Everyone wants to be successful, but few know the right steps to take. During any moments of free time I have, I enjoy investing in personal knowledge or ways to grow in self-development. Wednesday mornings I have a long commute dropping my kids off and picking them up at their different preschools across the city. I am someone who values productivity, so the way I have found to be productive during this time is by listening to podcasts. One of my favorites to listen to is Donald Miller’s Building A Story Brand. He has several episodes available, but the ones I found myself drawn to were on the topic of time management.

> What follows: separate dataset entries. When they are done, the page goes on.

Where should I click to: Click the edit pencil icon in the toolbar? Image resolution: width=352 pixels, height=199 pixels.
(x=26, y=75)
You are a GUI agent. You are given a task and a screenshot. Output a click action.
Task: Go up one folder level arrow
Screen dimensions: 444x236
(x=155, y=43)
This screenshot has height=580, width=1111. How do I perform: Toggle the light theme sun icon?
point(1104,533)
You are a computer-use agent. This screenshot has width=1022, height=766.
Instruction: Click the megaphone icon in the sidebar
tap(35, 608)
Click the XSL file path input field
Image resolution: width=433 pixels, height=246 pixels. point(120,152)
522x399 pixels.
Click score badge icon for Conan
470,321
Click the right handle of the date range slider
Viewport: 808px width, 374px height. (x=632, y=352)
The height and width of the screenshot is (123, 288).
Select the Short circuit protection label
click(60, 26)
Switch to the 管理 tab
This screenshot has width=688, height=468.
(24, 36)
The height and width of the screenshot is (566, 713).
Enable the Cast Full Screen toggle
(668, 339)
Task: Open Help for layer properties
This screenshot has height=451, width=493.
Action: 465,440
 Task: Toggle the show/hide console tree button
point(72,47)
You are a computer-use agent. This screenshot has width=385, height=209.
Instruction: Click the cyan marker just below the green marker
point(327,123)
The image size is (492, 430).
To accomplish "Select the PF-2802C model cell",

When I was on my own, I was great at managing my time. Now that I have a family and work from home with a preschooler and a toddler, they often decide how I use my time for me. It can be difficult to lay in bed at the end of the day wondering if I met all the needs around me and how much more I could have completed on my “to-do” list had I balanced the hours of my day better.
So naturally, the podcast I chose to listen to first was, 5 Revolutionary Strategies That Will Maximize Your Time. This episode interviewed Rory Vaden, author of the book “Procrastinate on Purpose” about his views on what Vaden likes to call “self-management.” He said that time is not something to be managed. It comes and goes without us having any effect on the matter, but we can determine what we choose to do with that time and how we choose to act with the time we are given.
When it comes to time, most people commonly operate out of guilt, fear, or the need for other people’s approval. Therefore, we get our “urgent” tasks done. But Vaden challenges us to start thinking in terms of significance.
When we say “yes” to something, we are saying “no” to something else, so if we are always saying yes to the things that are urgent but aren’t significant, we are not forming a successful business long term.
Here is what Vaden recommends to transform our productivity:
Simply say “no” to the things that don’t impact your business in the long run. Remember, you are always saying “no” to something, choose wisely!
Vaden talks about automation in terms of investing. When you automate, you should be giving yourself more time in return. For example, if I spent an hour every day for a week spot cleaning my house, it would make more sense to deep clean two times a month. The reward would be that the house would stay cleaner with a deep clean, and I would be given an extra hour/day to accomplish my work!
The two common complaints against delegation are that we believe we will be quicker and that we know best. But this is not always the case. Freeing yourself to focus on other tasks is often more beneficial. For example, instead of deep cleaning my house two times a month, I could hire the work to be done for me and save even more time.
This is where Vaden’s book “Procrastinate on Purpose” is incredibly helpful. When you choose one task over another, you are procrastinating something. Vaden encourages us to be purposeful with what we choose to put on the back burner. Even though urgent tasks naturally sit in the forefront of our minds, unless they make a significant impact on moving our business forward, they can wait. Procrastinate accessibility and unplug instead. Procrastinate new ideas that pop into your head that distract you from the here and now. Be purposeful with your time.
This is when you consider every single thing that comes your way a distraction unless it’s the important task in front of you. This is what I often have to do with my job. My kids often think they “need” me 24/7, but I have learned I need an hour a day to say “no” to them, require them to rest, and give 110% focus to the parts of my job that are not able to be accomplished while multitasking
In a world where minimalism is a commonly used term, let’s work on being minimal and intentional with our time.